Tal como já tem sido veiculado, em muitos momentos, o seu estilo faz recordar João Moutinho. Naturalmente, cada atleta possui características próprias e épocas diferentes produzem contextos distintos. Porém, existem pontos de contacto evidentes. Ambos privilegiam o passe em detrimento da condução excessiva, revelam enorme capacidade para interpretar o posicionamento dos colegas e demonstram uma serenidade pouco comum quando pressionados, ou seja, não vivem da velocidade de execução pura, mas da qualidade da decisão.
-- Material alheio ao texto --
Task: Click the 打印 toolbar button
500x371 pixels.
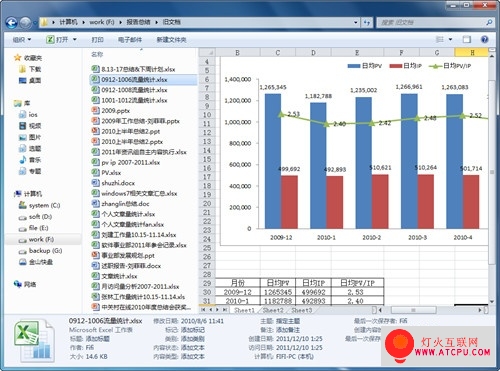Action: [97, 40]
Essa comparação ajuda a perceber aquilo que Hwang pode representar dentro do balneário portista. Para além da produção individual, existe um efeito coletivo difícil de quantificar através das estatísticas. Jogadores com este perfil tendem a melhorar o rendimento daqueles que os rodeiam. Facilitam a circulação, oferecem linhas de passe constantes e ajudam a equipa a instalar-se no meio campo ofensivo durante mais tempo. Tudo isto são pormenores que, ao longo de uma época, acabam frequentemente por fazer a diferença.
Também a experiência acumulada nas competições europeias poderá revelar-se importante. Hwang conhece diferentes contextos competitivos, enfrentou adversários de elevado nível na Liga dos Campeões e adaptou-se com sucesso a campeonatos muito distintos entre si. Passou pelo futebol russo, grego, sérvio e neerlandês antes de chegar a Portugal. Cada uma dessas etapas acrescentou ferramentas ao seu jogo. Hoje apresenta uma maturidade tática muito superior àquela que demonstrava quando iniciou o percurso europeu.
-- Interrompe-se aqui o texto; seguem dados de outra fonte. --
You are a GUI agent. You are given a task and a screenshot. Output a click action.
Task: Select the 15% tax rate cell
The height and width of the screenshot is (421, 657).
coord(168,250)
Existe igualmente uma dimensão menos visível, mas cada vez mais relevante no futebol moderno. A contratação de Hwang representa uma oportunidade estratégica para o FC Porto olhar de forma diferente para o mercado asiático. A notoriedade internacional cresce, aumentam as oportunidades comerciais e reforça-se a presença da marca em mercados com dezenas de milhões de potenciais adeptos.
De facto, o FC Porto nunca explorou essa possibilidade de forma consistente. Apesar da enorme tradição internacional do clube, a presença no continente asiático ficou muitas vezes aquém do potencial existente. Hwang poderá, assim, funcionar como uma porta de entrada para uma estratégia mais ambiciosa.
No caso de Inbeom Hwang, é precisamente essa conjugação de fatores que torna a operação particularmente interessante. O FC Porto assegura um médio plenamente adaptado ao futebol europeu, internacional experiente, tecnicamente refinado e com um perfil raro dentro do atual plantel. Fá-lo por um valor perfeitamente enquadrado com a realidade do mercado, sem custos adicionais de intermediação e com condições contratuais equilibradas.
Ainda faltará confirmar tudo aquilo que conseguirá produzir de azul e branco, porque qualquer contratação precisa sempre de ser validada dentro do relvado. Contudo, olhando para o percurso construído ao longo dos últimos anos, para as características que apresenta e para aquilo que Francesco Farioli procura nas suas equipas, existem fundamentos sólidos para acreditar que esta poderá transformar-se numa das aquisições mais inteligentes do mercado portista.
Hwang dificilmente será o jogador das manchetes semanais ou dos grandes números de golos e assistências. Em contrapartida, tem tudo para ser um daqueles futebolistas que os treinadores valorizam profundamente e que os adeptos aprendem a apreciar jogo após jogo. A verdade é que são esses jogadores que muitas vezes dão identidade às equipas vencedoras. E é exatamente esse perfil que o FC Porto parece ter ido buscar ao Feyenoord.